计算机科学与探索 ›› 2019, Vol. 13 ›› Issue (1): 97-105.DOI: 10.3778/j.issn.1673-9418.1801016

• 人工智能与模式识别 • 上一篇    下一篇

基于深度示例差异化的零样本多标签图像分类

冀  中,李慧慧,何宇清+   

  1. 天津大学 电气自动化与信息工程学院,天津 300072
  • 出版日期:2019-01-01 发布日期:2019-01-09

Zero-Shot Multi-Label Image Classification Based on Deep Instance Differentiation

JI Zhong, LI Huihui, HE Yuqing+   

  1. School of Electrical and Information Engineering, Tianjin University, Tianjin 300072, China
  • Online:2019-01-01 Published:2019-01-09

摘要: 零样本多标签图像分类是对含多个标签且测试类别标签在训练过程中没有相应训练样本的图像进行分类标注。已有的研究表明,多标签图像类别间存在相互关联,合理利用标签间相互关系是多标签图像分类技术的关键,如何实现已见类到未见类的模型迁移,并利用标签间相关性实现未见类的分类是零样本多标签分类需要解决的关键问题。针对这一挑战性的学习任务,提出一种深度示例差异化分类算法。首先利用深度嵌入网络实现图像视觉特征空间至标签语义特征空间的跨模态映射,然后在语义空间利用示例差异化算法实现多标签分类。通过在主流数据集Natural Scene和IAPRTC-12上与已有算法进行对比实验,验证了所提方法的先进性和有效性,同时验证了嵌入网络的先进性。

关键词: 零样本学习, 多标签分类, 跨模态映射, 多示例学习

Abstract: Zero-shot multi-label image classification aims to tag images with multiple labels under the condition that the testing labels have no corresponding training samples.

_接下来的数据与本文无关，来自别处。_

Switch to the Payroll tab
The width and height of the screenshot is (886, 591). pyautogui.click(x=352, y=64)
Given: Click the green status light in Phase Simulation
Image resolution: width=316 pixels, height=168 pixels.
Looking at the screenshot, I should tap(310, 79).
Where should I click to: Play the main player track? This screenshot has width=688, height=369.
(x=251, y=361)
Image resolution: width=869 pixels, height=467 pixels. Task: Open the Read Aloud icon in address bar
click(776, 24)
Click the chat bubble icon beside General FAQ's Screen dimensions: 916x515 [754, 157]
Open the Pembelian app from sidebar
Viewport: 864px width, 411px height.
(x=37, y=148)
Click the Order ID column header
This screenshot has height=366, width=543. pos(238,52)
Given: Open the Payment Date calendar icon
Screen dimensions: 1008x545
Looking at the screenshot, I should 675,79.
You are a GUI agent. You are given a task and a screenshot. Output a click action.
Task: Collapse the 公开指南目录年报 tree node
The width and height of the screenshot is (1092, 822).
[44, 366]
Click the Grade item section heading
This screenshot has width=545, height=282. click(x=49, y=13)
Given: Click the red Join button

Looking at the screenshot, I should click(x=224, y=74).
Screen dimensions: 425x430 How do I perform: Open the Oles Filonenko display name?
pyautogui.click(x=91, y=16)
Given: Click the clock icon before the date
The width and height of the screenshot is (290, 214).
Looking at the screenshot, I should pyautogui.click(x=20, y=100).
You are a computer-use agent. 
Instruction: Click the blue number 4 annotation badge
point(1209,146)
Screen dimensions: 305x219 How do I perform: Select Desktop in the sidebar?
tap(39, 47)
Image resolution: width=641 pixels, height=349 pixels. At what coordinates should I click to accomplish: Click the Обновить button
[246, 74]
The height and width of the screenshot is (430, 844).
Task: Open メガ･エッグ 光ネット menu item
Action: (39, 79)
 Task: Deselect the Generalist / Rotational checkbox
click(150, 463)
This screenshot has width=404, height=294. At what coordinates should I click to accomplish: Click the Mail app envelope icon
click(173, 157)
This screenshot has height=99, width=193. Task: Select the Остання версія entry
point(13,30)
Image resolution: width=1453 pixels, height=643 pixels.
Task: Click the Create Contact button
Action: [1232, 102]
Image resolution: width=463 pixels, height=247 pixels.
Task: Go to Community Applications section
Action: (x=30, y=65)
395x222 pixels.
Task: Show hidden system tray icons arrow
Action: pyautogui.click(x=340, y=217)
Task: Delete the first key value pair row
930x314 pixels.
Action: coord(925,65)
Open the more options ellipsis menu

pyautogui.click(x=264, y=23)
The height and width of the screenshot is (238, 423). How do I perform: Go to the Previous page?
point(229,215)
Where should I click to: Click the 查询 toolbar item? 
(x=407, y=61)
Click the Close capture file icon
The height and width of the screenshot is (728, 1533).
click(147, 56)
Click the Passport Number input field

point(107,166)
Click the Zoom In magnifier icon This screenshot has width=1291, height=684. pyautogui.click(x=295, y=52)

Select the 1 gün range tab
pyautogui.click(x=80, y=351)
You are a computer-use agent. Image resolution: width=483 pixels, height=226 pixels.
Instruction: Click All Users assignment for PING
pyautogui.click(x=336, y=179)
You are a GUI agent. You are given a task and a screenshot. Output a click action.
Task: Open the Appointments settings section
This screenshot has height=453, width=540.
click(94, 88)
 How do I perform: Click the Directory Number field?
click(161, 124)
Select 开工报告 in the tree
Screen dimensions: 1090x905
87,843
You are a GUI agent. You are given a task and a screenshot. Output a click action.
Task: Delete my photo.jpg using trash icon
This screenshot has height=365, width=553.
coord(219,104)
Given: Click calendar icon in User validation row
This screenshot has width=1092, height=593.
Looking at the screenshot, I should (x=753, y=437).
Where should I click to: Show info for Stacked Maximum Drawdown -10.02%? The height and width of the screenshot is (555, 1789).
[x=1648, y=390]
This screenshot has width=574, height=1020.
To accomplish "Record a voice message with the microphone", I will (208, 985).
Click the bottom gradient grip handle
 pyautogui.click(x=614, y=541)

Previous studies show that the key to multi-label image classification technology is to make rational use of the label relationship that exists between multi-label image categories. The key issues that need to be addressed in the zero-shot multi-label image classification are to realize the model transfer from seen class to unseen class and utilize the label correlation to achieve classification of testing unseen classes. A deep instance differentiation algorithm is proposed for this challenging learning task. Specifically, visual features are first projected into semantic embedding space by use of deep embedding network, then an instance differentiation algorithm is employed to achieve multi-label classification in semantic space. Compared with existing algorithms on the popular Natural Scene and IAPRTC-12 datasets, the experimental results demonstrate the proposed method is advanced and effective, and the advance of embedding network is verified.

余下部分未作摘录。